Et moi, ah ! moi, que je me sens peu de chose !… Qu’importe ? A défaut de talent, j’ai la foi ! J’appartiens, désormais, à l’univers des fictions observées et vues, à ce singulier dédoublement de l’artiste qui crée avec du réel et de l’imaginaire, opère, par une alchimie d’indosables éléments, l’illusion plus ou moins parfaite dans l’âme du lecteur. Je serai, à certaines heures, le voyant éveillé d’un songe, et même lorsque je vivrai mes plus médiocres actes quotidiens, un travail inconscient ou mi-conscient persistera en moi. Ma vraie vie est là, autrement plus que dans mon ingrat apprentissage de l’union à deux ou mes mornes heures du bureau, leur tran-tran monotone que réveillaient à peine l’attentat manqué, au Ministère, d’un jeune homme contre Jules Ferry, ou bien la mort de ce comte de Chambord qui faillit être roi de France.

Ai-je des opinions politiques ? Elles sont bien vagues. J’incline vers la République, symbole de liberté, mais sans connaître les événements et les idées qui lui ont donné sa consécration.

Les pièces de Dumas fils ont plus d’attrait pour moi que les questions sociales qu’il agite. Sa Recherche de la paternité ne me fait pas pressentir qu’un jour je lutterai à mon tour contre l’injustice et la rigueur des lois. Je les ai lues cependant, ces brochures courageuses, ces préfaces de combat ; mais la société avec sa formidable structure ne se dévoile encore à moi que sous l’aspect romanesque des drames d’amour. Quand la loi qui rétablit le divorce, en 1884, passera, forte de l’appui de Dumas fils, rien ne me présagera qu’avec mon frère, seize ans plus tard, j’ouvrirai une énergique campagne pour l’élargissement de ce divorce trop étroit, par l’adoption du consentement mutuel et même, en certains cas, de la volonté d’un seul.
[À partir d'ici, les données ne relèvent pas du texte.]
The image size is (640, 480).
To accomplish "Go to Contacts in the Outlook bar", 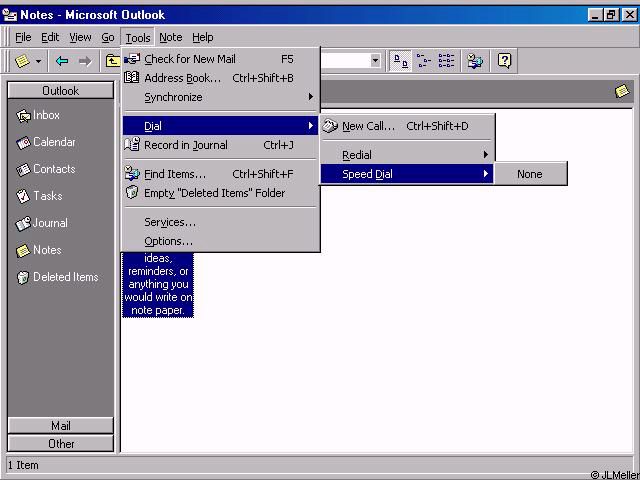I will (x=53, y=169).
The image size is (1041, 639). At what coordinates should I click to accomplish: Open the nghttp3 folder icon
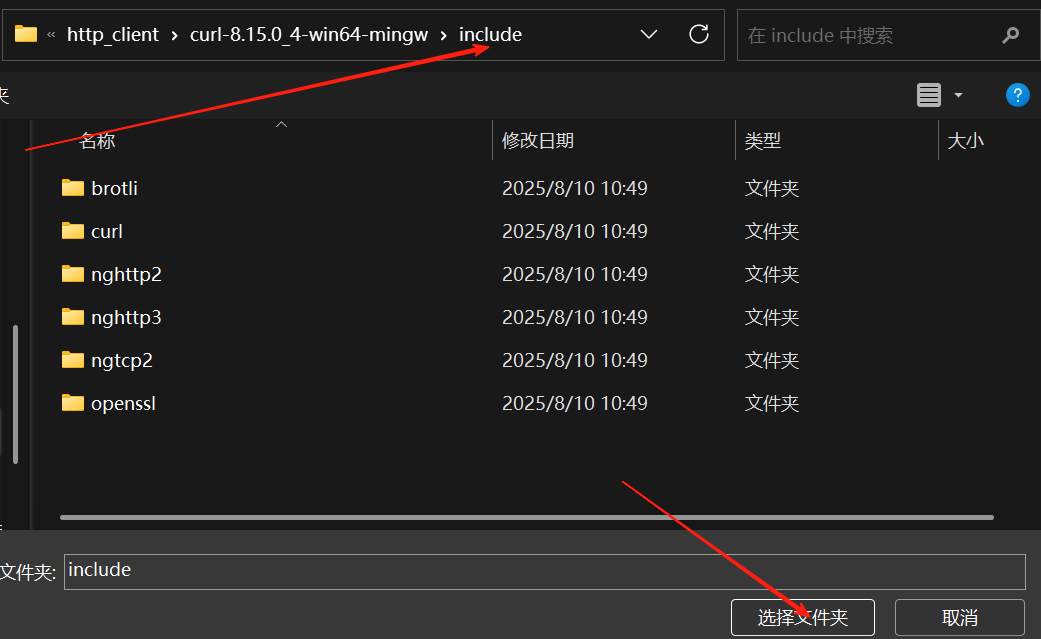pyautogui.click(x=73, y=316)
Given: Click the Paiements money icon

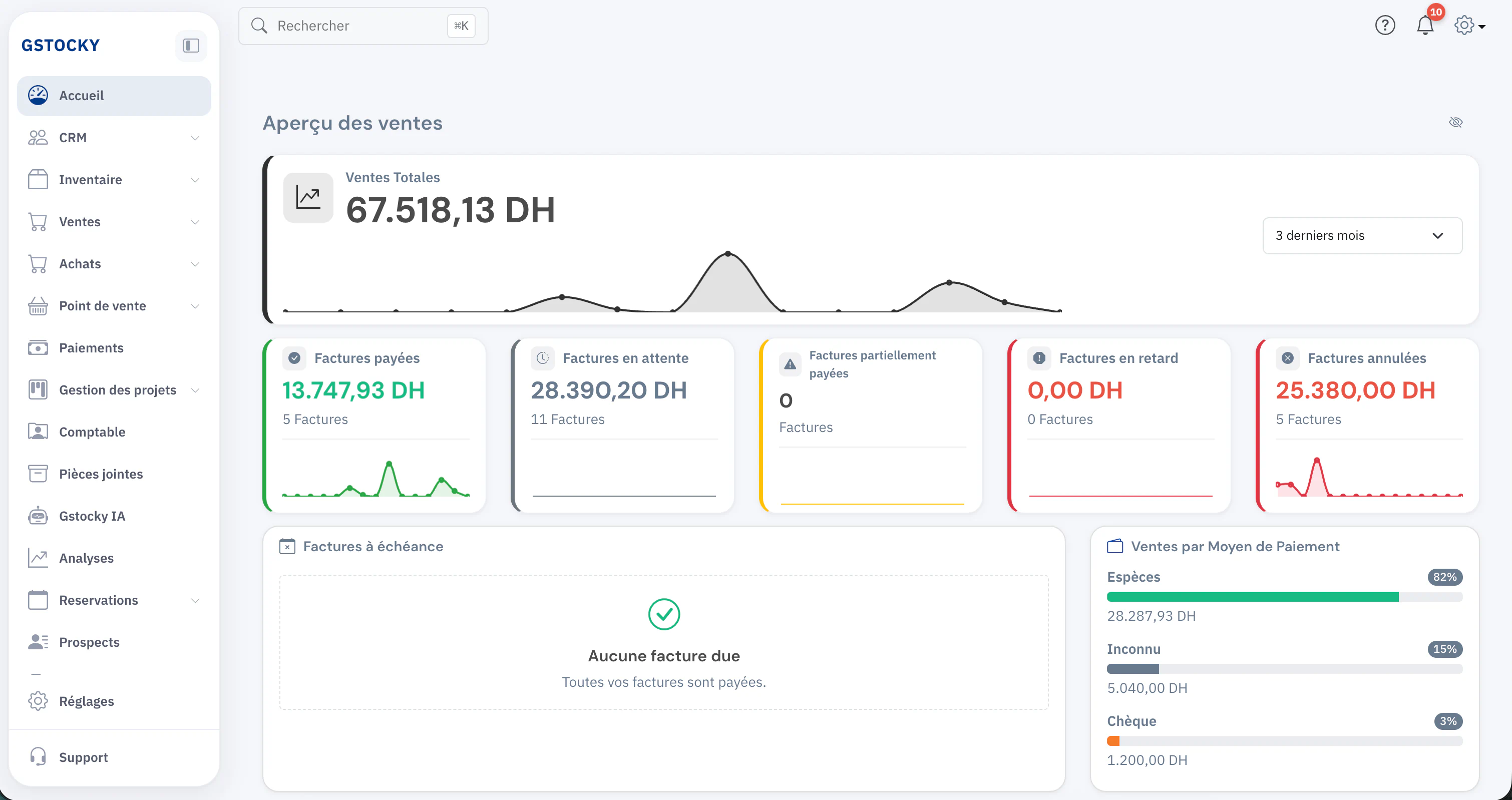Looking at the screenshot, I should 38,348.
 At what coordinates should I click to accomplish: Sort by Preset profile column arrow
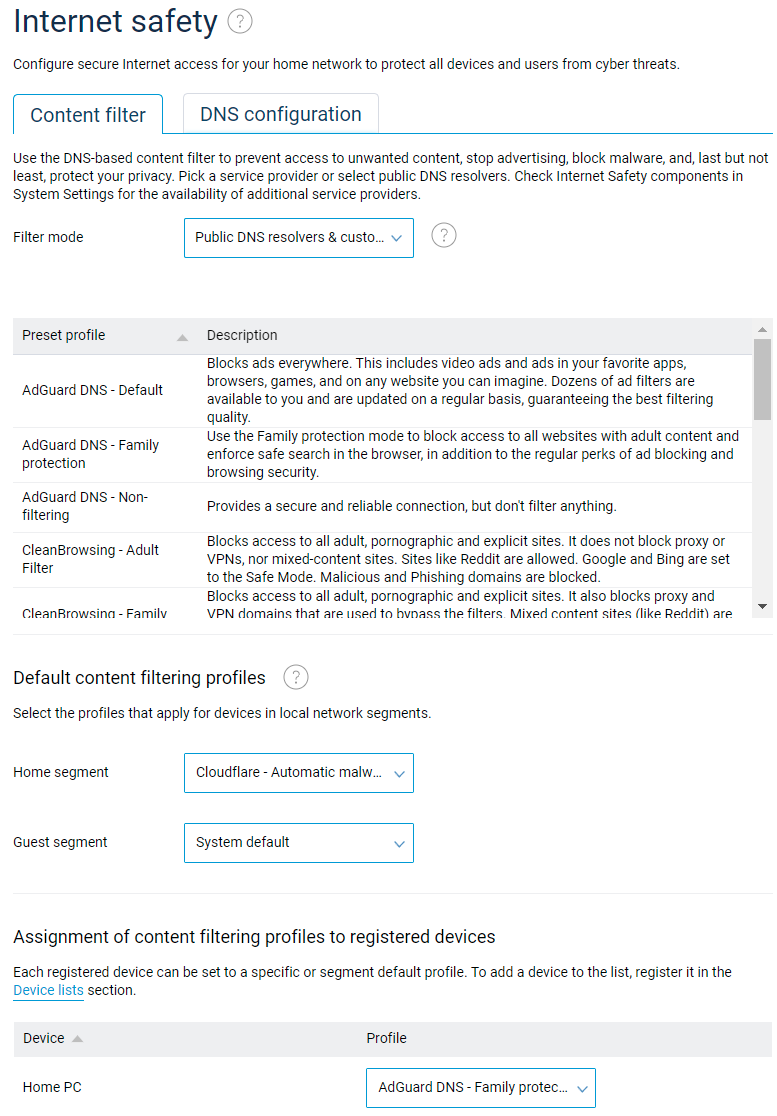click(182, 337)
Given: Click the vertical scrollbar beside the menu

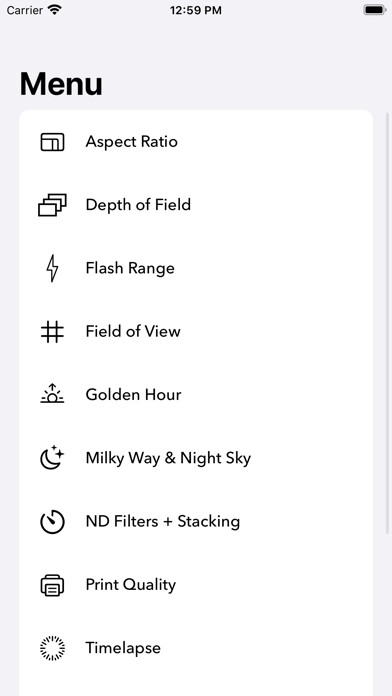Looking at the screenshot, I should click(388, 323).
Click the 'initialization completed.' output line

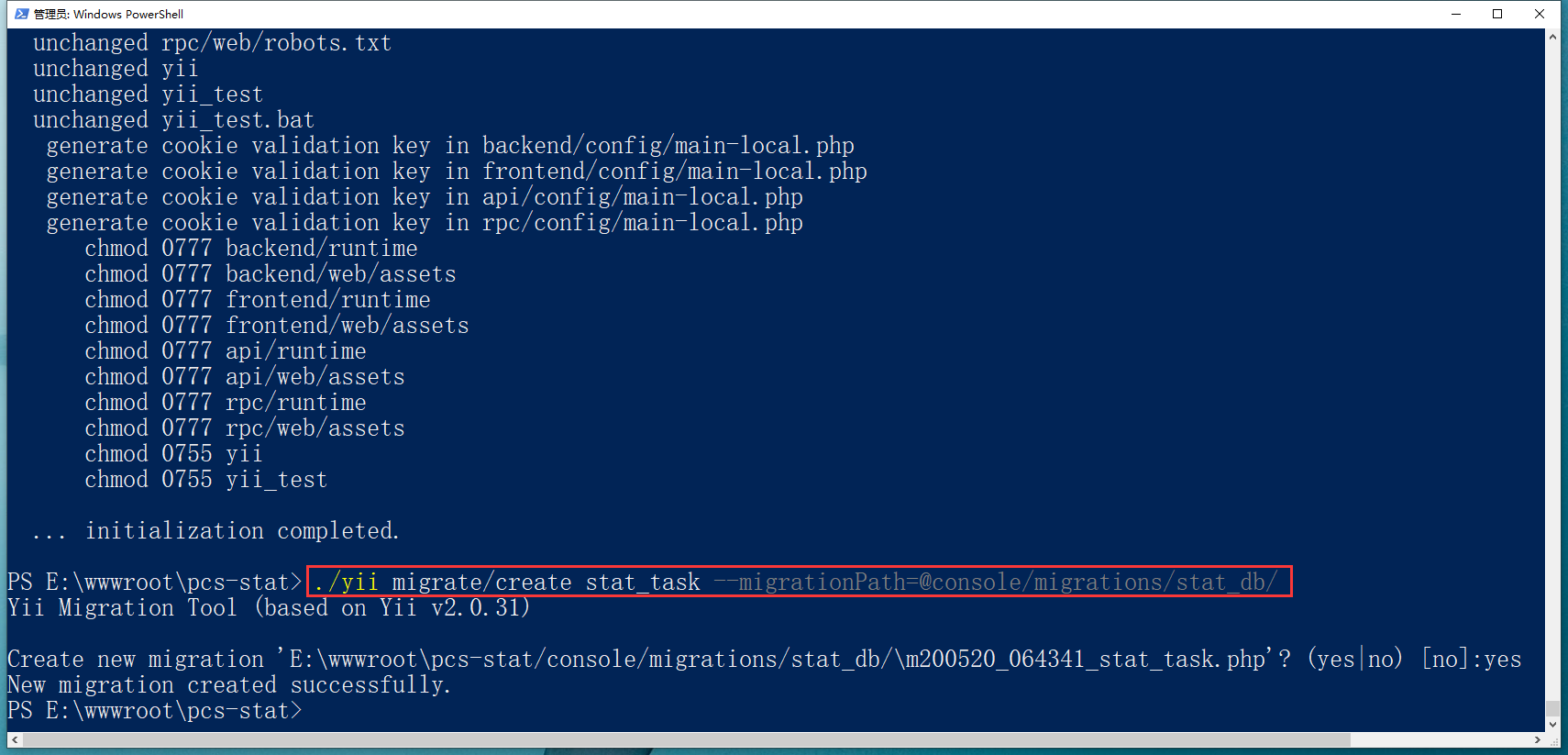click(x=242, y=531)
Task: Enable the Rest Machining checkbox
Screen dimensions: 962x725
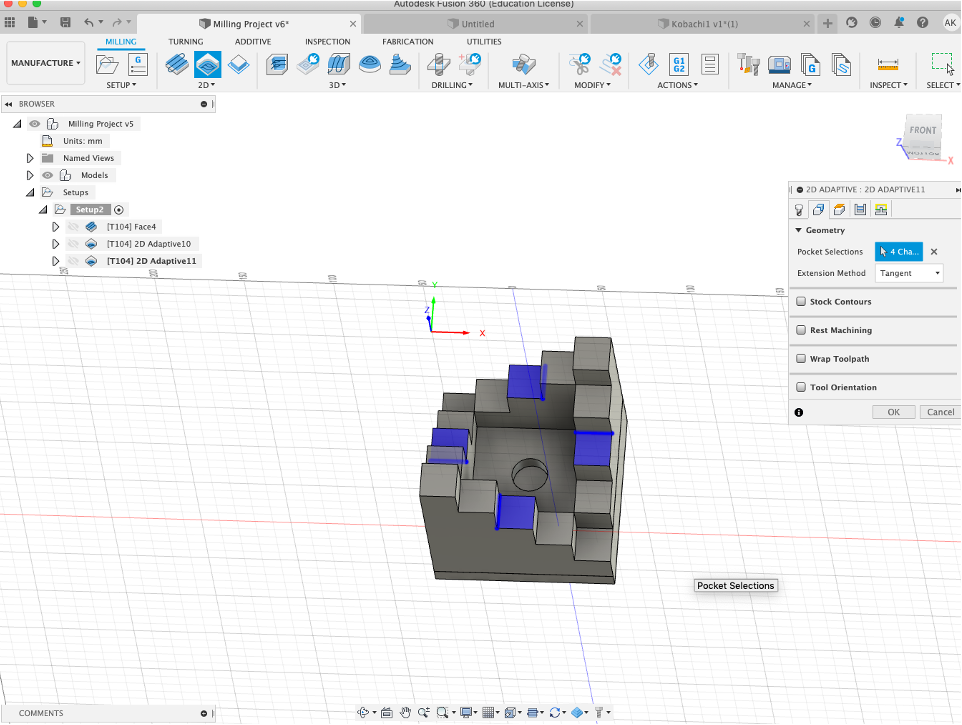Action: coord(801,330)
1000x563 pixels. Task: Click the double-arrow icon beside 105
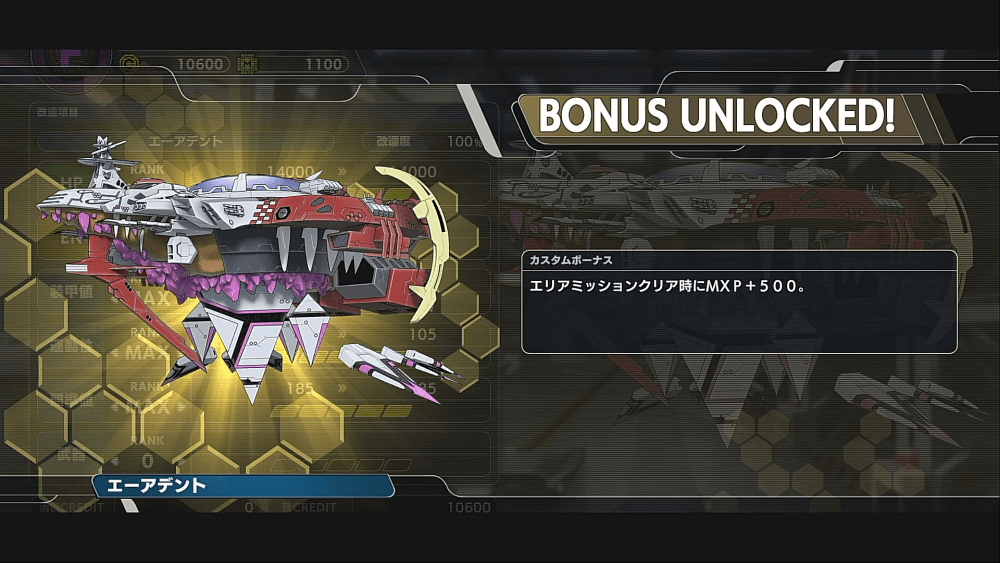(x=342, y=334)
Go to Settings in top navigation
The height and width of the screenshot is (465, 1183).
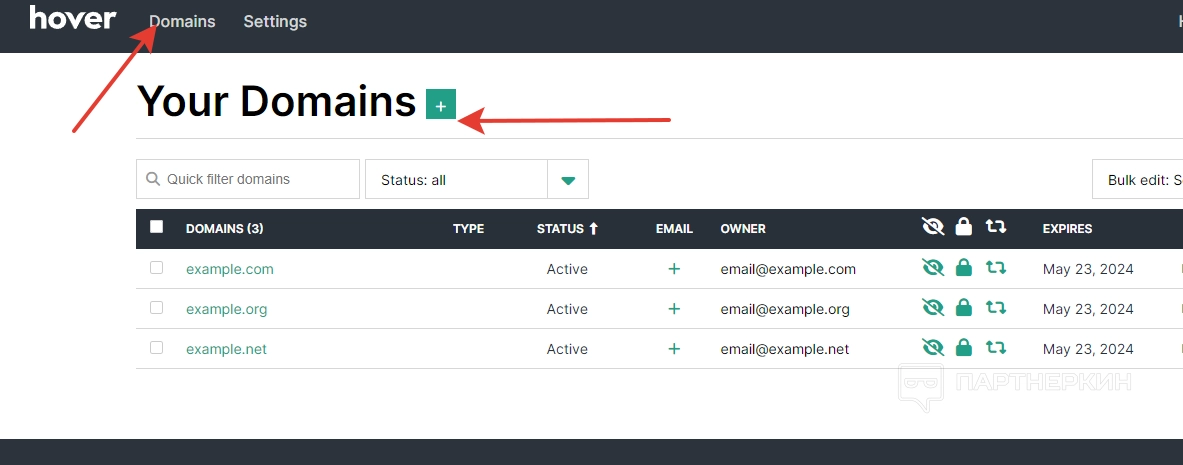click(275, 21)
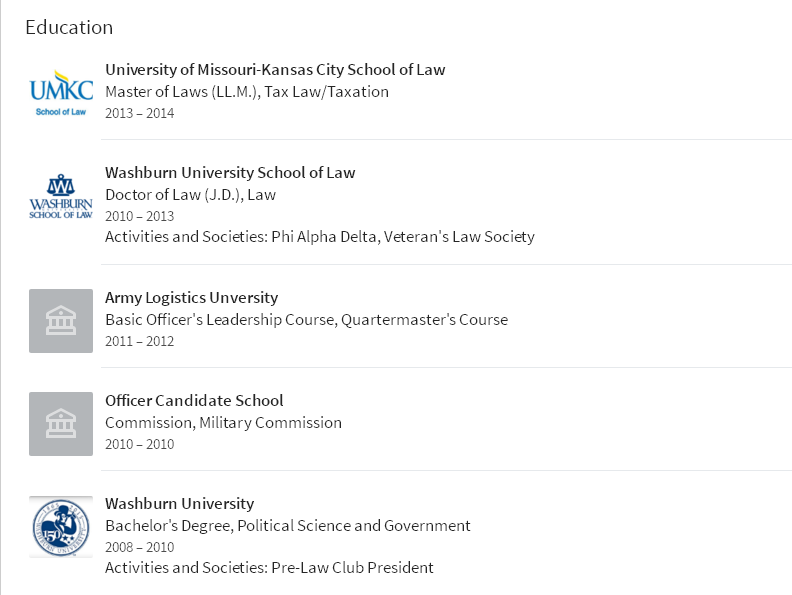Select the Basic Officer's Leadership Course line
The height and width of the screenshot is (595, 792).
(307, 320)
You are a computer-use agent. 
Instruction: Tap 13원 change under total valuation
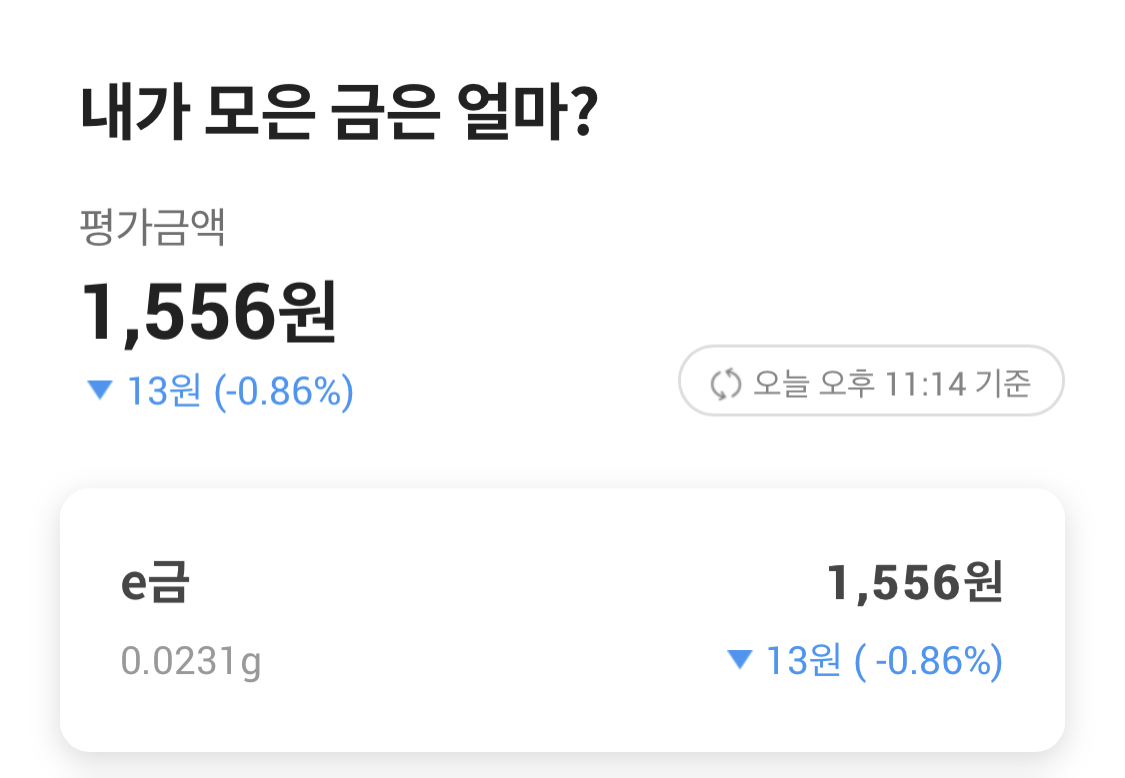164,391
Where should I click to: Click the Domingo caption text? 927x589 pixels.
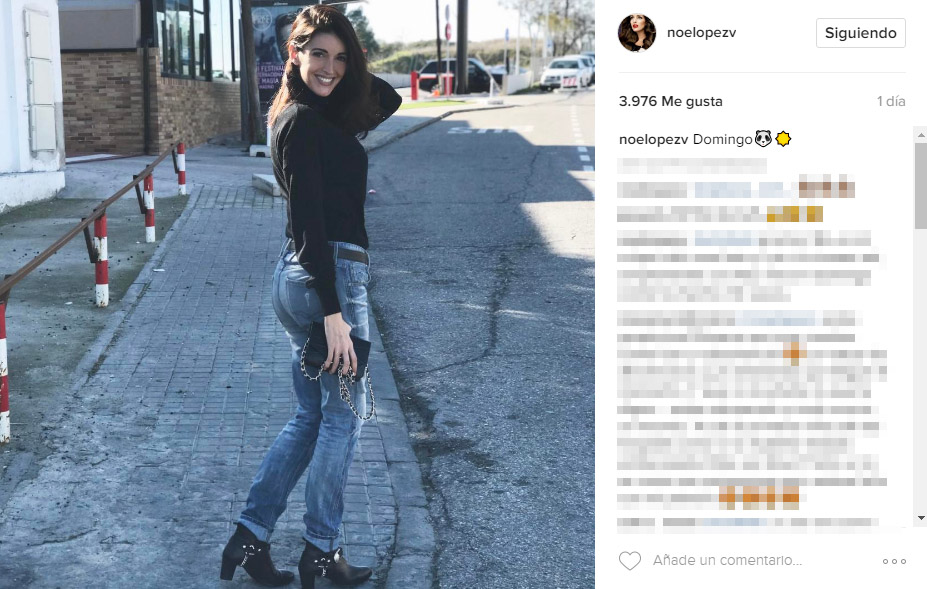coord(722,140)
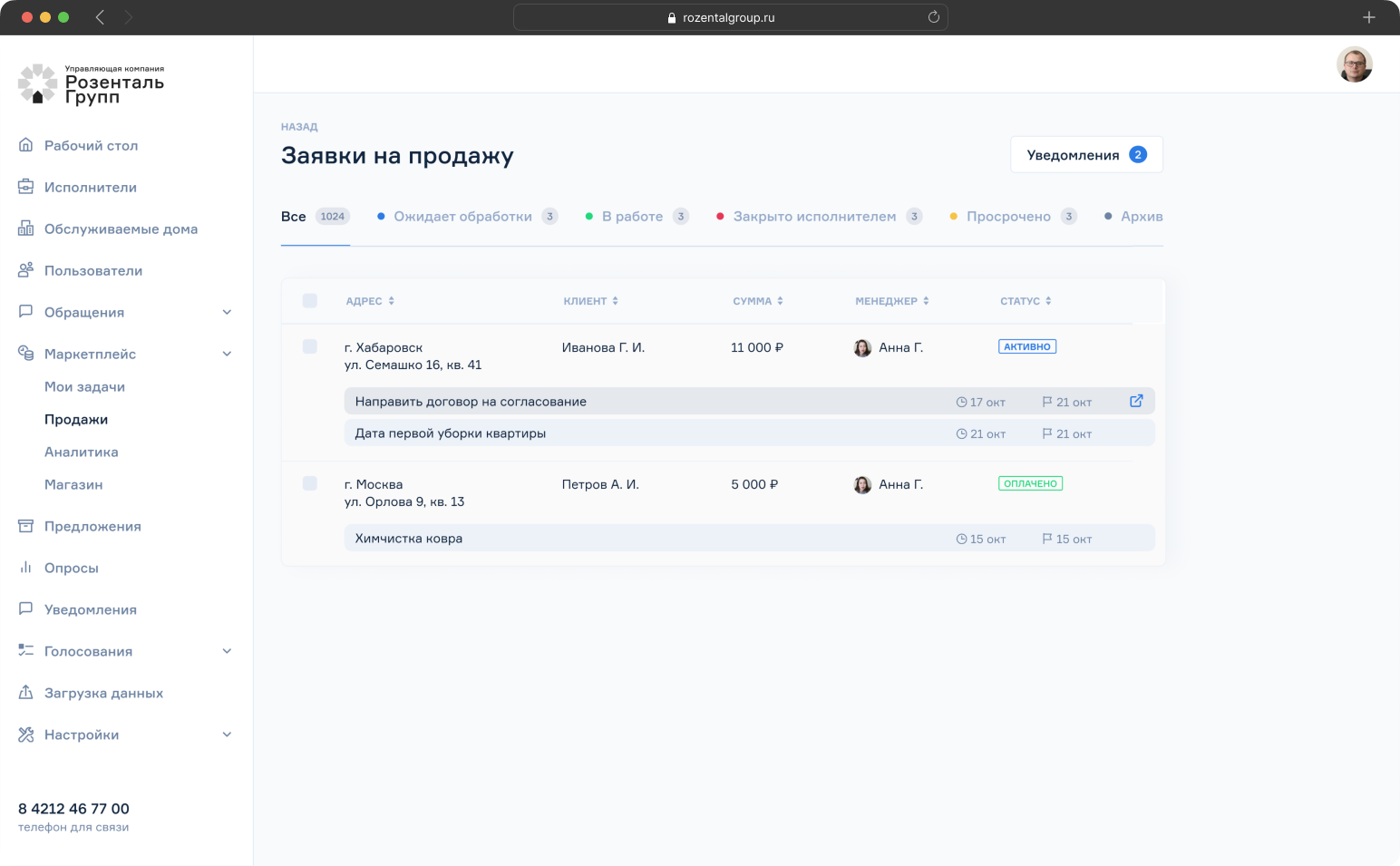This screenshot has width=1400, height=866.
Task: Expand the Голосования section
Action: (227, 651)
Une action sur le public, la gloire littéraire ! Grand mirage ! L’atteindrai-je jamais, moi qui, intransigeant, rêve d’écrire de purs livres pour l’élite et qui me répète chaque jour le Odi profanum vulgus et arceo.

Inconnu et pauvre, comment oserai-je m’entrevoir, un jour, autre chose que le piètre employé qui remplit le blanc de ses imprimés et, distrait, inscrit des sommes inexactes et des noms estropiés ?

Tout a une fin : la révolte de mon chef et de mon sous-chef me le témoigne. On me trouve bien gentil, mais pas assez sérieux : on me supplie de chercher un autre bureau où mon manque de zèle et où mes bévues auront des conséquences moins fâcheuses. Que diable, on ne jongle pas ainsi avec les chiffres !

La bienveillance d’Henry Roujon me fait passer, sans trop de cahots, ailleurs. On m’inflige d’énormes registres verts ; commis d’ordre : autre supplice ! J’y dois repérer tous les arrêtés du Ministre dont mes camarades font une ou plusieurs ampliations ; ce bureau, au vrai, étant une agence de copies. Ma table de travail touche à une fenêtre, et derrière cette fenêtre, il y a un mur, un mur de moellons bruts, où pendant des mois je croirai voir le symbole de mon existence sans air, sans avenir : mon horizon barré.

Collègues nouveaux, et plus bizarres encore que les précédents. L’un, petit homme glabre et sanguin, sitôt arrivé, chausse des espadrilles ; c’est un ancien journaliste alsacien. Il fume d’âcres pipes qui m’entêtent et, d’un élan loyal, sa plume court avec de nerveux cra-cra ! Il s’interrompt toutes les heures ; — pause de dix minutes : il s’adresse à son voisin, et lui expose ses idées sur la politique étrangère : c’était sa « rubrique » ; seulement, il en est resté à celle d’avant la guerre : la grande secousse a faussé son horloge mentale. L’Allemagne, l’Angleterre, la Russie, les Balkans, le Sultan lui sont familiers ; il en parle comme de sa famille, en arpentant la pièce d’un pas d’escrime, et, de temps à autre, une règle plate en main, il se fend, vengeur, contre la perfide Albion :

« Les Anglais ! Nos ennemis les Anglais ! Ces menteurs, ces égoïstes d’Anglais ! » Son éloquence le grise d’une sainte colère ; sa voix s’enfle, il s’empourpre, un délire maniaque l’emporte, et il tire des bottes contre la cloison :

«  — Celle-là pour Pitt ! Celle-là pour Fox ! Mort, mort et mort aux bourreaux de Napoléon ! »

L’autre collègue s’émeut, par contagion. Il possède un crâne vaste et malpropre, des yeux d’eau, une barbe blanche en pointe. Ses habits noirs râpés disent, avec l’excusable pauvreté, l’incurie d’un célibat funéraire. Il parle par saccades, d’une voix nerveuse qui saute vite, à l’aigu. Souffre-douleur au collège, pâtiras dans une étude, amusement, jadis, du Ministère, on lui a fait les farces les plus cruelles. Il garde de ces persécutions une hantise et, trépidant, profère des lamentations et des exécrations en cachant sa tête sous le couvercle de son pupitre. Il lacère son col, déchire ses manchettes ; son pantalon s’écarte de son gilet, et montre un bourrelet de chemise grisâtre :

« Il a été, hurle-t-il, emphatiquement, oui, pendant vingt ans, la « chasse » et la risée du Ministère !… »

Parfois l’autre, gagné à ce delirium tremens, aboie follement :

«  — Regardez l’Angleterre ! Je vous somme de regarder l’Angleterre ! »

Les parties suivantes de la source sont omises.